I’ll admit to a good bit of resistance to thinking of myself as an “older mom.” Yes, I had my kids at 34 and 37, but in the crowd I hang with that’s not especially old. Just about everyone waited until their 30s to have kids, and the vast majority of people I know had one of more of their kids after 35, and a few were 40 or older.
So this article about waiting to become a parent tickled me a little bit. Its tone was pretty awestruck that someone quite so elderly as 35 or even older could even think about attempting parenthood and that it must be so remarkably different for those of us that do than it is for people that are in their 20s. I’m suspecting the writer is pretty young — and I’m really not offended, I was that young reporter thinking people in their 30s were old and 40s were practically retirement age. This is also a small-town paper, and I find that in small towns you really would stick out like a sore thumb as an over-35 parent.
And honestly, the only time it’s bugged me to be an “older mom” is when someone my own age refers to herself that way. Because it’s much more unusual in my circles to have kids in your 20s than in your 30s, I never feel strange. At my kids’ preschool I was right around the same age as most of the other parents and younger than many; at my daughter’s very urban elementary school I’m older than lots of the moms but still quite a bit younger than the grandmothers, so again, it’s all good. And I’m not one of those people who put off childbirth thinking that the rule that fertility declines with age doesn’t apply to them. I met my husband at 27, we got married when I was 30, enjoyed being married for a year, and then started trying. Things did not go well, and it took us 2 and a half years to conceive baby #1. Luckily baby #2 came easier, but nonetheless I had just turned 37 when I found out I was pregnant.
And I mean yes, I have worries about being this age. My in-laws were the same age when they had my husband as he and I were when we had our second child, and now we’re dealing with my mother in law’s death last year after a fairly long illness and my father in law’s inexorable decline from Alzheimer’s.
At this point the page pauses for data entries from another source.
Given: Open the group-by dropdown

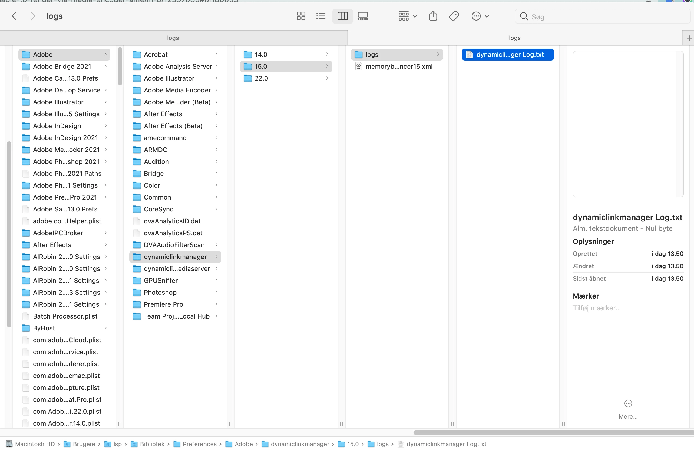Looking at the screenshot, I should click(408, 16).
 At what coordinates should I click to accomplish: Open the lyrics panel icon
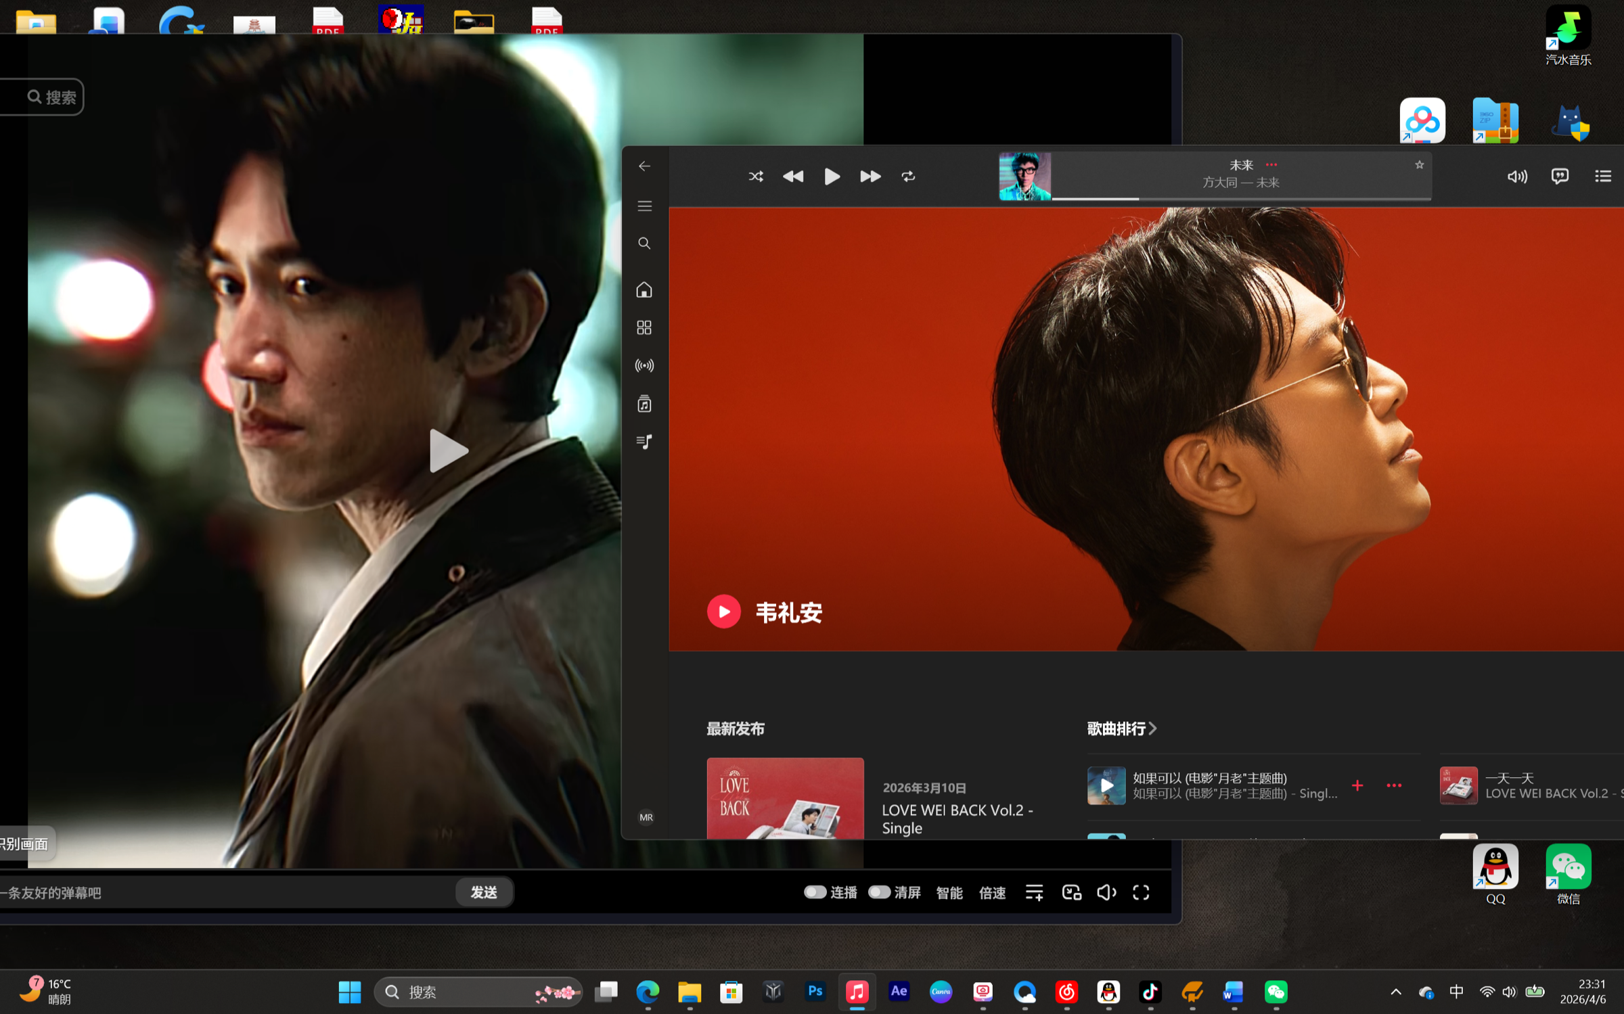pos(1560,177)
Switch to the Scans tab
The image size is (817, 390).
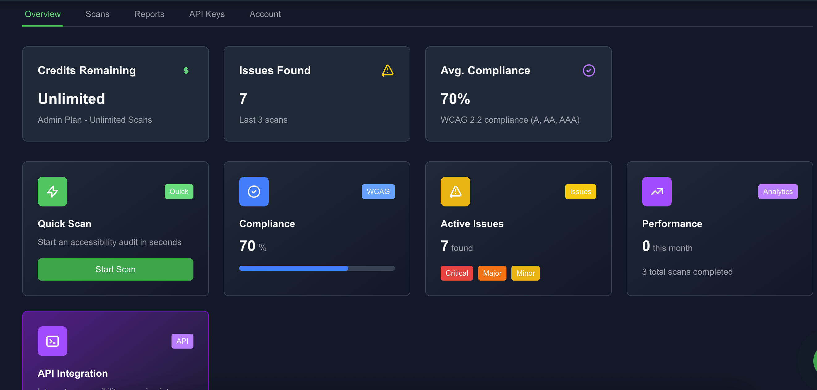pyautogui.click(x=97, y=14)
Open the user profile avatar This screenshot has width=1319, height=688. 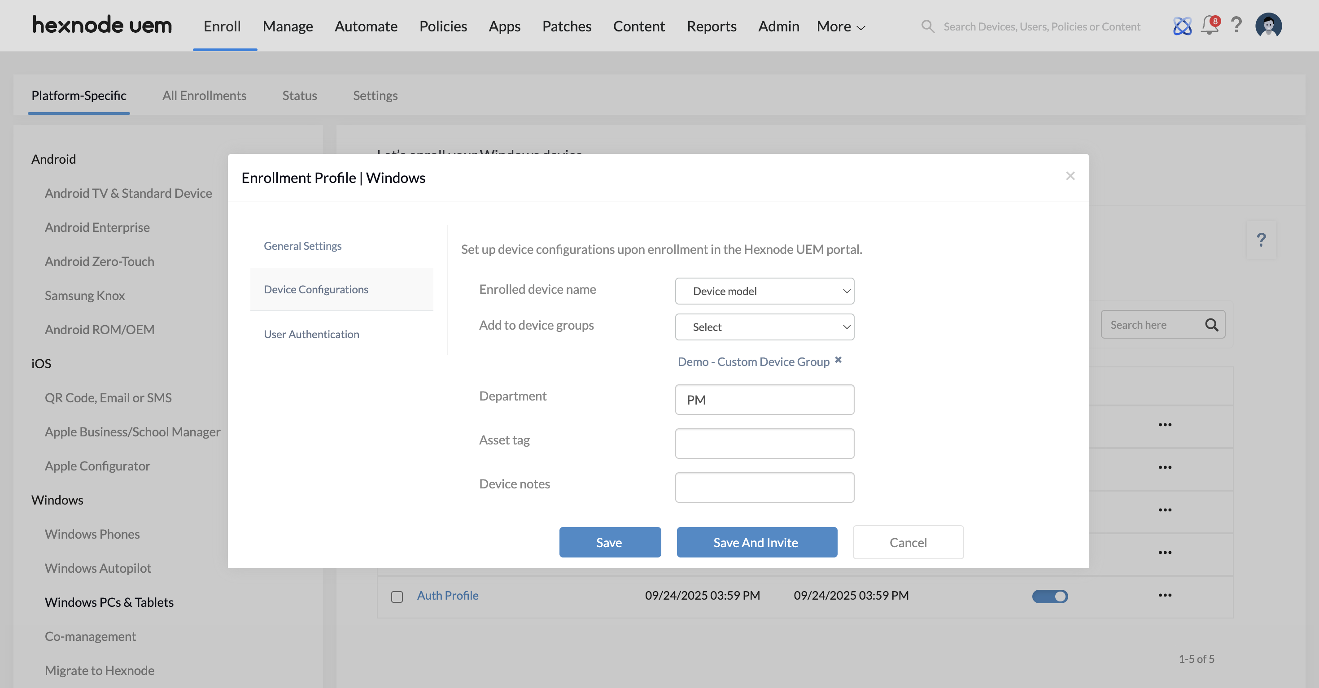tap(1268, 25)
And when they were alive and in full possession of their faculties, they were stodgy and out–of-touch in a way I hope to avoid with my own kids. They were great grandparents, though, and my younger son will have no memory of them, which makes me sad.
On the other hand, I know I am a much better mother than I would have been had I had my kids ten years earlier. I’m more mature, less self-involved, and considerably less judgmental and more open than I once was. I still hate when my kids wake me up at 6:30 am on a Saturday, but I don’t consider it a personal affront as I may have if I were younger. Your mileage may vary, of course, but that’s how it’s been for me.
I mean, I’m a heck of a lot more conscientious about covering my grays than I would be if I were a younger mom, but generally I am proud to be an older mother. Even if I don’t think of myself that way.